## Exercise aim
Give back every entry below, unchanged.

*** Opening Records to use ***

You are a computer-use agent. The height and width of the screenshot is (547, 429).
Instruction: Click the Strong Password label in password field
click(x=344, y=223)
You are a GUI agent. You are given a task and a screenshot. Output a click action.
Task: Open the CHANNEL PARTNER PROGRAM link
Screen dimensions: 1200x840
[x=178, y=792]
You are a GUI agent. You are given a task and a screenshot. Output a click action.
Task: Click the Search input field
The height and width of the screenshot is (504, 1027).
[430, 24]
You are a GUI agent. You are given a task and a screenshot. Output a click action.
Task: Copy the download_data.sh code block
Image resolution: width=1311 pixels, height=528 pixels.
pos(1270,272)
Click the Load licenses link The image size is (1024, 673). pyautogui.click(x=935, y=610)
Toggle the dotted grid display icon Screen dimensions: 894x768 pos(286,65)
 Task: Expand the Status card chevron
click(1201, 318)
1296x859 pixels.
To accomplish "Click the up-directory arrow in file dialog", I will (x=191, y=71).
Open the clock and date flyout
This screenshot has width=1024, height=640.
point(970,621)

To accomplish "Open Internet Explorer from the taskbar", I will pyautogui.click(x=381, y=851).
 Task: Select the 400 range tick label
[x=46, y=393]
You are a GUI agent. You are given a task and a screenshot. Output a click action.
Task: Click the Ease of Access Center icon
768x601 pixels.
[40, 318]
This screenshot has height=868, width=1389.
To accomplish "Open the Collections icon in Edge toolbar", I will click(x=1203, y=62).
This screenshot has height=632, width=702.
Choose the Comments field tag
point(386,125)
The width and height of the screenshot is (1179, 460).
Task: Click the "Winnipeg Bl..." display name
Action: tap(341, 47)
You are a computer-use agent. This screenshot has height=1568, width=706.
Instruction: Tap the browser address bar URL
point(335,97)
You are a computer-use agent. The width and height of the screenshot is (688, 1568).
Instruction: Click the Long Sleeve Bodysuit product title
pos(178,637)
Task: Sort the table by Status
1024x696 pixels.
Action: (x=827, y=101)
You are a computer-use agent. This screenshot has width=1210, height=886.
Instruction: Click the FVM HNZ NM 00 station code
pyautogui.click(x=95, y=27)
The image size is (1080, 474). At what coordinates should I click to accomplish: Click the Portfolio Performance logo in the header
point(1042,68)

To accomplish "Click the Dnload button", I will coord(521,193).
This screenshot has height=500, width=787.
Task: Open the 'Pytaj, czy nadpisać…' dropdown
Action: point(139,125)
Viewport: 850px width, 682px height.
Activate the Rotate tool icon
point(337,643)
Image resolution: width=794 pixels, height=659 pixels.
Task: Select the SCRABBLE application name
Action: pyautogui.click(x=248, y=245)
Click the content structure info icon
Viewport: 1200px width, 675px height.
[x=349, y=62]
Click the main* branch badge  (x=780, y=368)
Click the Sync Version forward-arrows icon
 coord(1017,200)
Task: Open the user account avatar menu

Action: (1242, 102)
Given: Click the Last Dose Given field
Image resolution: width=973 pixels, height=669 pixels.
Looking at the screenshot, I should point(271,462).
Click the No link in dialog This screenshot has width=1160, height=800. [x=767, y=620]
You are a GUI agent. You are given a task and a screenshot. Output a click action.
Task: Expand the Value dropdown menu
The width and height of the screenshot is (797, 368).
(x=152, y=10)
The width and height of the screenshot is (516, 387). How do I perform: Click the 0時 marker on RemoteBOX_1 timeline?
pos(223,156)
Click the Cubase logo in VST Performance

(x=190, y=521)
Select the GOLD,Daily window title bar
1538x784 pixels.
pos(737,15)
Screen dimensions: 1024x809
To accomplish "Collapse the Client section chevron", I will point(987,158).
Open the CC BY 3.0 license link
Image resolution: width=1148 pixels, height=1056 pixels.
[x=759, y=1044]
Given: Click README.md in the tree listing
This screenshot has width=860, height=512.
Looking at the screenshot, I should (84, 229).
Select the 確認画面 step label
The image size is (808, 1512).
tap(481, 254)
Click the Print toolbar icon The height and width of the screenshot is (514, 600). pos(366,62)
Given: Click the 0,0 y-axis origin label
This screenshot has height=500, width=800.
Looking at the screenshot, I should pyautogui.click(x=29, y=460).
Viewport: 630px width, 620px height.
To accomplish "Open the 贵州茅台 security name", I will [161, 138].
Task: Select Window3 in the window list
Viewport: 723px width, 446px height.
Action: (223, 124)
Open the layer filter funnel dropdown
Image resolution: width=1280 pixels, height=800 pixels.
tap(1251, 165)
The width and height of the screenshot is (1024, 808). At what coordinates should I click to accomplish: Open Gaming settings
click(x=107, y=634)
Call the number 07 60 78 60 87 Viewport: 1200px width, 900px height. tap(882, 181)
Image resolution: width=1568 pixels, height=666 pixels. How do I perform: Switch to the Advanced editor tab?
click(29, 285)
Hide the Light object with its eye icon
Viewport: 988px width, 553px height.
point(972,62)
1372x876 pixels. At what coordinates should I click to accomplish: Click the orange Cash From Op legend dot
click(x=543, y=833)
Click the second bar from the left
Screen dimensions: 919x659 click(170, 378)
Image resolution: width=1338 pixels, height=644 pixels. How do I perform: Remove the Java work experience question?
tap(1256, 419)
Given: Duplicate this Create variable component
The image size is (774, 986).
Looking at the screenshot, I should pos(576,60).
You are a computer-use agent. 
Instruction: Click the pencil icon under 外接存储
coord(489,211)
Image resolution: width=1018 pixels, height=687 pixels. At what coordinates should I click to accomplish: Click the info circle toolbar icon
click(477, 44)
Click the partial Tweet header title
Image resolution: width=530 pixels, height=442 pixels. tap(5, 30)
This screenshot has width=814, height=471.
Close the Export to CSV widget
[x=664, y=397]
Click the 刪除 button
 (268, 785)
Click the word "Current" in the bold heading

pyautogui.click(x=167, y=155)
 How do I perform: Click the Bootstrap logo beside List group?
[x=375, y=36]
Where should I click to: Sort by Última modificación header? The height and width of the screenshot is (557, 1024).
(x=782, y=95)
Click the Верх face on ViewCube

*** Closing Records to use ***

## Result for this exercise
You are a computer-use agent. The height and width of the screenshot is (547, 429).
Instruction: Click the Strong Password label in password field
click(x=344, y=223)
You are a GUI agent. You are given a task and a screenshot. Output a click action.
Task: Open the CHANNEL PARTNER PROGRAM link
Screen dimensions: 1200x840
[x=178, y=792]
You are a GUI agent. You are given a task and a screenshot. Output a click action.
Task: Click the Search input field
The height and width of the screenshot is (504, 1027).
[430, 24]
You are a GUI agent. You are given a task and a screenshot. Output a click action.
Task: Copy the download_data.sh code block
Image resolution: width=1311 pixels, height=528 pixels.
pos(1270,272)
Click the Load licenses link The image size is (1024, 673). pyautogui.click(x=935, y=610)
Toggle the dotted grid display icon Screen dimensions: 894x768 pos(286,65)
 Task: Expand the Status card chevron
click(1201, 318)
1296x859 pixels.
To accomplish "Click the up-directory arrow in file dialog", I will (x=191, y=71).
Open the clock and date flyout
This screenshot has width=1024, height=640.
point(970,621)

To accomplish "Open Internet Explorer from the taskbar", I will pyautogui.click(x=381, y=851).
 Task: Select the 400 range tick label
[x=46, y=393]
You are a GUI agent. You are given a task and a screenshot. Output a click action.
Task: Click the Ease of Access Center icon
768x601 pixels.
[40, 318]
This screenshot has height=868, width=1389.
To accomplish "Open the Collections icon in Edge toolbar", I will click(x=1203, y=62).
This screenshot has height=632, width=702.
Choose the Comments field tag
point(386,125)
The width and height of the screenshot is (1179, 460).
Task: Click the "Winnipeg Bl..." display name
Action: tap(341, 47)
You are a computer-use agent. This screenshot has height=1568, width=706.
Instruction: Tap the browser address bar URL
point(335,97)
You are a computer-use agent. The width and height of the screenshot is (688, 1568).
Instruction: Click the Long Sleeve Bodysuit product title
pos(178,637)
Task: Sort the table by Status
1024x696 pixels.
Action: (x=827, y=101)
You are a computer-use agent. This screenshot has width=1210, height=886.
Instruction: Click the FVM HNZ NM 00 station code
pyautogui.click(x=95, y=27)
The image size is (1080, 474). At what coordinates should I click to accomplish: Click the Portfolio Performance logo in the header
point(1042,68)

To accomplish "Click the Dnload button", I will coord(521,193).
This screenshot has height=500, width=787.
Task: Open the 'Pytaj, czy nadpisać…' dropdown
Action: point(139,125)
Viewport: 850px width, 682px height.
Activate the Rotate tool icon
point(337,643)
Image resolution: width=794 pixels, height=659 pixels.
Task: Select the SCRABBLE application name
Action: pyautogui.click(x=248, y=245)
Click the content structure info icon
Viewport: 1200px width, 675px height.
[x=349, y=62]
Click the main* branch badge  (x=780, y=368)
Click the Sync Version forward-arrows icon
 coord(1017,200)
Task: Open the user account avatar menu

Action: (1242, 102)
Given: Click the Last Dose Given field
Image resolution: width=973 pixels, height=669 pixels.
Looking at the screenshot, I should point(271,462).
Click the No link in dialog This screenshot has width=1160, height=800. [x=767, y=620]
You are a GUI agent. You are given a task and a screenshot. Output a click action.
Task: Expand the Value dropdown menu
The width and height of the screenshot is (797, 368).
(x=152, y=10)
The width and height of the screenshot is (516, 387). How do I perform: Click the 0時 marker on RemoteBOX_1 timeline?
pos(223,156)
Click the Cubase logo in VST Performance

(x=190, y=521)
Select the GOLD,Daily window title bar
1538x784 pixels.
pos(737,15)
Screen dimensions: 1024x809
To accomplish "Collapse the Client section chevron", I will point(987,158).
Open the CC BY 3.0 license link
Image resolution: width=1148 pixels, height=1056 pixels.
[x=759, y=1044]
Given: Click README.md in the tree listing
This screenshot has width=860, height=512.
Looking at the screenshot, I should (84, 229).
Select the 確認画面 step label
The image size is (808, 1512).
tap(481, 254)
Click the Print toolbar icon The height and width of the screenshot is (514, 600). pos(366,62)
Given: Click the 0,0 y-axis origin label
This screenshot has height=500, width=800.
Looking at the screenshot, I should pyautogui.click(x=29, y=460).
Viewport: 630px width, 620px height.
To accomplish "Open the 贵州茅台 security name", I will [161, 138].
Task: Select Window3 in the window list
Viewport: 723px width, 446px height.
Action: (223, 124)
Open the layer filter funnel dropdown
Image resolution: width=1280 pixels, height=800 pixels.
tap(1251, 165)
The width and height of the screenshot is (1024, 808). At what coordinates should I click to accomplish: Open Gaming settings
click(x=107, y=634)
Call the number 07 60 78 60 87 Viewport: 1200px width, 900px height. tap(882, 181)
Image resolution: width=1568 pixels, height=666 pixels. How do I perform: Switch to the Advanced editor tab?
click(29, 285)
Hide the Light object with its eye icon
Viewport: 988px width, 553px height.
point(972,62)
1372x876 pixels. At what coordinates should I click to accomplish: Click the orange Cash From Op legend dot
click(x=543, y=833)
Click the second bar from the left
Screen dimensions: 919x659 click(170, 378)
Image resolution: width=1338 pixels, height=644 pixels. How do I perform: Remove the Java work experience question?
tap(1256, 419)
Given: Duplicate this Create variable component
The image size is (774, 986).
Looking at the screenshot, I should pos(576,60).
You are a computer-use agent. 
Instruction: Click the pencil icon under 外接存储
coord(489,211)
Image resolution: width=1018 pixels, height=687 pixels. At what coordinates should I click to accomplish: Click the info circle toolbar icon
click(477, 44)
Click the partial Tweet header title
Image resolution: width=530 pixels, height=442 pixels. tap(5, 30)
This screenshot has width=814, height=471.
Close the Export to CSV widget
[x=664, y=397]
Click the 刪除 button
 (268, 785)
Click the word "Current" in the bold heading

pyautogui.click(x=167, y=155)
 How do I perform: Click the Bootstrap logo beside List group?
[x=375, y=36]
Where should I click to: Sort by Última modificación header? The height and width of the screenshot is (557, 1024).
(x=782, y=95)
Click the Верх face on ViewCube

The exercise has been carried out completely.